The scripture lessons from the Gospel and from the Hebrew Scriptures each describe a situation in the life of a young boy: Jesus as he was entering adolescence, and the prophet Samuel as a young child. We are often so accustomed to thinking of Jesus as The Christ, it stretches our imagination to picture what the actual situation would have been like for Joseph & Mary, struggling to be responsible parents to this rather precocious son. Did Mary help Joseph by exercising her patience and mercy, or did she give him the opportunity to learn how to become a more sensitive husband by listening to her concerns as they searched for Jesus for three days? Perhaps they were working on forgiving themselves for losing their son in the big city, but all the text in Luke says is that they were searching for him in great sorrow, & asked Jesus, “Why have you done this to us?” So, anyway, they return to Nazareth and Jesus grew in wisdom and grace before God and men.
Samuel is another example for us, of a child who grew up in an environment that had an abundance of “challenges.” His biological father had two wives, and although he loved Samuel’s mother more, this caused some domestic turmoil with the other wife! Samuel’s mother had been childless, and in despair she prayed that if the Lord would bless her with a pregnancy, she would give the child to the priest at the Temple to raise. So, as a very young child, Samuel goes to live in the Temple with Eli, and his mother is only able to visit him when they go to the Temple. Furthermore, Eli has two other sons who become infamous for their abuse of people coming to make their sacrifices at the temple, and I would imagine they were not much fun for Samuel, either!

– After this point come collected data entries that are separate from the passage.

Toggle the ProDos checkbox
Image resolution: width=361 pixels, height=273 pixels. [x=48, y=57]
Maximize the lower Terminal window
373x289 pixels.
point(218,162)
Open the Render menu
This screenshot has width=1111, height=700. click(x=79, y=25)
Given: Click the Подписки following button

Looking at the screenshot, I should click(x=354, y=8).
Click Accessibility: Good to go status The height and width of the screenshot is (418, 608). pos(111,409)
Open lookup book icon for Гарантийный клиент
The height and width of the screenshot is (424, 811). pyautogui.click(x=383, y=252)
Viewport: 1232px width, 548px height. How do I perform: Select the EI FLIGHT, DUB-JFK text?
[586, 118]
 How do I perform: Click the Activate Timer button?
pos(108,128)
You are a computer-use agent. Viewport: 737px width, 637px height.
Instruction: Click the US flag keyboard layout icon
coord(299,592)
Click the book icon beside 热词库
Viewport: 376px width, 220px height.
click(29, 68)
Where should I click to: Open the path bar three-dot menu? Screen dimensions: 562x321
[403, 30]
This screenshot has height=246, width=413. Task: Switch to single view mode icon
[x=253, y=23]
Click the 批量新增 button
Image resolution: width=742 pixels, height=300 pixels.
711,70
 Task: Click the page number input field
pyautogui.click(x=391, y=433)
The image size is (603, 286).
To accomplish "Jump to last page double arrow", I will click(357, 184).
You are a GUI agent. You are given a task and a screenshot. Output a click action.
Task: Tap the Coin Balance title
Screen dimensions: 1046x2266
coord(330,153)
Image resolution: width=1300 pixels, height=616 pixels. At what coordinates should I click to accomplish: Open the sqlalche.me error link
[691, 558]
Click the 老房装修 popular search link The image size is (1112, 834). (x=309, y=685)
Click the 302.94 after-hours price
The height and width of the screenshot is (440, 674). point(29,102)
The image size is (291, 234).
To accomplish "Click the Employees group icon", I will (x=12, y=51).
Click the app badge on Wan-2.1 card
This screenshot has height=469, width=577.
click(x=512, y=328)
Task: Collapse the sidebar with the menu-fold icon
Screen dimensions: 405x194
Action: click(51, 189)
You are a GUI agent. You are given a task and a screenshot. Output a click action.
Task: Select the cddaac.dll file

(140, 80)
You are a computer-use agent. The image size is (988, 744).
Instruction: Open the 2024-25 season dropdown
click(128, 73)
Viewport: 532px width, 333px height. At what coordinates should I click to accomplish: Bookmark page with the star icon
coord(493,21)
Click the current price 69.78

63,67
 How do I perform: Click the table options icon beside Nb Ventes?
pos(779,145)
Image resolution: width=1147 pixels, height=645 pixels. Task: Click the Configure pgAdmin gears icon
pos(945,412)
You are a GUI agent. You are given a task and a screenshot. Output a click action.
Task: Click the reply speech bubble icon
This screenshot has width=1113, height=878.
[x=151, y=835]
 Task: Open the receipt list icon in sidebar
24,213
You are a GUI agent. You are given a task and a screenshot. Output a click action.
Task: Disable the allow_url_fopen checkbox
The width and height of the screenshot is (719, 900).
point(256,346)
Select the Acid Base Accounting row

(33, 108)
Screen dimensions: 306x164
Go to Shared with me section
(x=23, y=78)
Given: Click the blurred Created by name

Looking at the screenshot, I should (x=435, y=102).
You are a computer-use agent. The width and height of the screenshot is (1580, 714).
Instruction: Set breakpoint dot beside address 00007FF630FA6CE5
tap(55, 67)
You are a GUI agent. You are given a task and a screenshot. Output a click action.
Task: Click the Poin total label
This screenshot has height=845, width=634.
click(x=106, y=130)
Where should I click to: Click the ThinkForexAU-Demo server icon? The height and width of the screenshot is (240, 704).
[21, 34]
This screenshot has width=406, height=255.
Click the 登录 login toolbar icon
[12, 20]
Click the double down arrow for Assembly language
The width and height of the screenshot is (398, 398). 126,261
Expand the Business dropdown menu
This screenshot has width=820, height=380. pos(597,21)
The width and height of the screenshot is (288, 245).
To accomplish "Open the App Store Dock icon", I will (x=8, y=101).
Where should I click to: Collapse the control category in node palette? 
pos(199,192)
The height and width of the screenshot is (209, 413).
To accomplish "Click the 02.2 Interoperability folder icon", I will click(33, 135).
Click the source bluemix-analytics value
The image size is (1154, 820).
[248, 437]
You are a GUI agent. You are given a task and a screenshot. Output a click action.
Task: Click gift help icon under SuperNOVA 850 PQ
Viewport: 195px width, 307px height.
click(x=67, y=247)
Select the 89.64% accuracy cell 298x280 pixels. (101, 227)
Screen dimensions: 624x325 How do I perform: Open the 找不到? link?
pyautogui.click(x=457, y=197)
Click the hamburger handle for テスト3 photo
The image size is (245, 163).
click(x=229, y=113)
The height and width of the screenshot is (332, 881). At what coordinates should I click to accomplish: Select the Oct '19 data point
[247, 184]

However, Samuel, in spite of the challenges, grows in stature and favor with God and men.
Both of these stories teach that even when mistakes are made, even when the environment is less than perfect, it is possible to receive God’s blessings and practice the virtues that lead to spiritual health & maturity. This is good news for us, living in a time that often feels like we have more challenges than necessary. Rather than letting all the problems in the world make us feel overwhelmed, we can focus on the things that will help us grow in wisdom and favor with God. We have the ability to work on our own personal areas of spiritual growth, and also to work together as a community of faith, to address the social ills so evident in our culture. Spiritual growth is not something that we can achieve overnight, it does take persistent effort and practice, and even when we feel like we are getting really good at this humility thing, well, we might discover it’s harder than we expected! This year, as you make your New Year’s Resolutions, allow a little more room for grace to enter, for learning how to forgive yourself, even to laugh at yourself, is one of the signs that you are really growing in wisdom! The Lord doth have more light and truth breaking forth in our lives. Amen & Halleluiah.